[DATASET RECORDS Boundary: Start]
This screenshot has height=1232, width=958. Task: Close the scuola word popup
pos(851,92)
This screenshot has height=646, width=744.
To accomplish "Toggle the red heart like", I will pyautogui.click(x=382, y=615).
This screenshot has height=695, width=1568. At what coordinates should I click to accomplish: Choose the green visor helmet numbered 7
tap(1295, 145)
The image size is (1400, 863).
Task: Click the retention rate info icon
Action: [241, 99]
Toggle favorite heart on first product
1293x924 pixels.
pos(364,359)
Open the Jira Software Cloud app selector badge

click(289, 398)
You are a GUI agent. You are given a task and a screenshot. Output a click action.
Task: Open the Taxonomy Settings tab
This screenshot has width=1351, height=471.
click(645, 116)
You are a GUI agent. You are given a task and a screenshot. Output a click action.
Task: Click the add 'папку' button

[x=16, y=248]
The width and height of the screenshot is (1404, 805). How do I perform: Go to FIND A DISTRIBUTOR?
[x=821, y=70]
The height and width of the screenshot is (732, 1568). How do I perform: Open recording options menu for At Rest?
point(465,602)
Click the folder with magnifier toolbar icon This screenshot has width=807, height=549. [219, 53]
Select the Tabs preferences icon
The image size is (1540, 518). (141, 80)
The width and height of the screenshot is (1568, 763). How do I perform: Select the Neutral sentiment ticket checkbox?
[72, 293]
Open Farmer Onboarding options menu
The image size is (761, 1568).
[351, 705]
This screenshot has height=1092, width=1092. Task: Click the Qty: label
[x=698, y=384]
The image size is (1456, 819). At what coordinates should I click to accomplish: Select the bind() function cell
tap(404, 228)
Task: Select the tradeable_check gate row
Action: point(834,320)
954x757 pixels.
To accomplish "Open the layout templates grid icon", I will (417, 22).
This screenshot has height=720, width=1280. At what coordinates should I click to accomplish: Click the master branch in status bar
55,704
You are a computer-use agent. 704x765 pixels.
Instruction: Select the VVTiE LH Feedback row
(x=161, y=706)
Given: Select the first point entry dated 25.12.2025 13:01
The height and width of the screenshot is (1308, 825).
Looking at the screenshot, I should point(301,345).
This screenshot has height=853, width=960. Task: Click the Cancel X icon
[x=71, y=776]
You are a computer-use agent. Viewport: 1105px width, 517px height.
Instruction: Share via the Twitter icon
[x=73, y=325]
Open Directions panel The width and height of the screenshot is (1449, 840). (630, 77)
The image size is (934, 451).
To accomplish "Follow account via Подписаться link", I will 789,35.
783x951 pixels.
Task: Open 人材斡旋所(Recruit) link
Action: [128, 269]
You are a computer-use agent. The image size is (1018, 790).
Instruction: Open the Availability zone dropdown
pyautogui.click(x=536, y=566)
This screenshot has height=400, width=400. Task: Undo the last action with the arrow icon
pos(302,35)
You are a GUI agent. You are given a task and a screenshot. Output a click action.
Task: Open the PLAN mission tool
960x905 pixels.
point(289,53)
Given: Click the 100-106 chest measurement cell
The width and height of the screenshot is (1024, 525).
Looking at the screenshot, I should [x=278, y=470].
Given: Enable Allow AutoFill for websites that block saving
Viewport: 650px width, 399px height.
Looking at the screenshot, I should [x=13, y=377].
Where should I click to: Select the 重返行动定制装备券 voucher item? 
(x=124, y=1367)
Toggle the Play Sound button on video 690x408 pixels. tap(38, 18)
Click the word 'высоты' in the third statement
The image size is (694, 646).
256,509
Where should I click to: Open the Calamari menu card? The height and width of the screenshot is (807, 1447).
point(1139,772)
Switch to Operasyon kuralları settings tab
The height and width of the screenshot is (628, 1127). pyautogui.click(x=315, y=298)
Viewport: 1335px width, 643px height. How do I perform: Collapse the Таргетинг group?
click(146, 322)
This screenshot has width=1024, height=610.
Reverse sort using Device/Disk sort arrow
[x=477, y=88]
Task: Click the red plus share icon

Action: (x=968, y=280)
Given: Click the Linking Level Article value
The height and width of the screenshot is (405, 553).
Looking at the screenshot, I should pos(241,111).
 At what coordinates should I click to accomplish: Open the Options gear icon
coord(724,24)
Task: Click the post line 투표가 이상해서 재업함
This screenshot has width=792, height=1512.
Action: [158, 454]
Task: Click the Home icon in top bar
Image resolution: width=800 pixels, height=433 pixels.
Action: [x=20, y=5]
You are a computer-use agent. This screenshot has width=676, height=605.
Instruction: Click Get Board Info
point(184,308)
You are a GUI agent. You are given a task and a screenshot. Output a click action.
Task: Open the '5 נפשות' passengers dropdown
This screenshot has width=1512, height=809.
[DATASET RECORDS Boundary: End]
WHAT IS BEING ASKED:
Please return all lines from the records that hold the word "computer".

YOUR RESPONSE:
You are a computer-use agent. 704x765 pixels.
You are a computer-use agent. Viewport: 1105px width, 517px height.
You are a computer-use agent. The image size is (1018, 790).
You are a computer-use agent. This screenshot has width=676, height=605.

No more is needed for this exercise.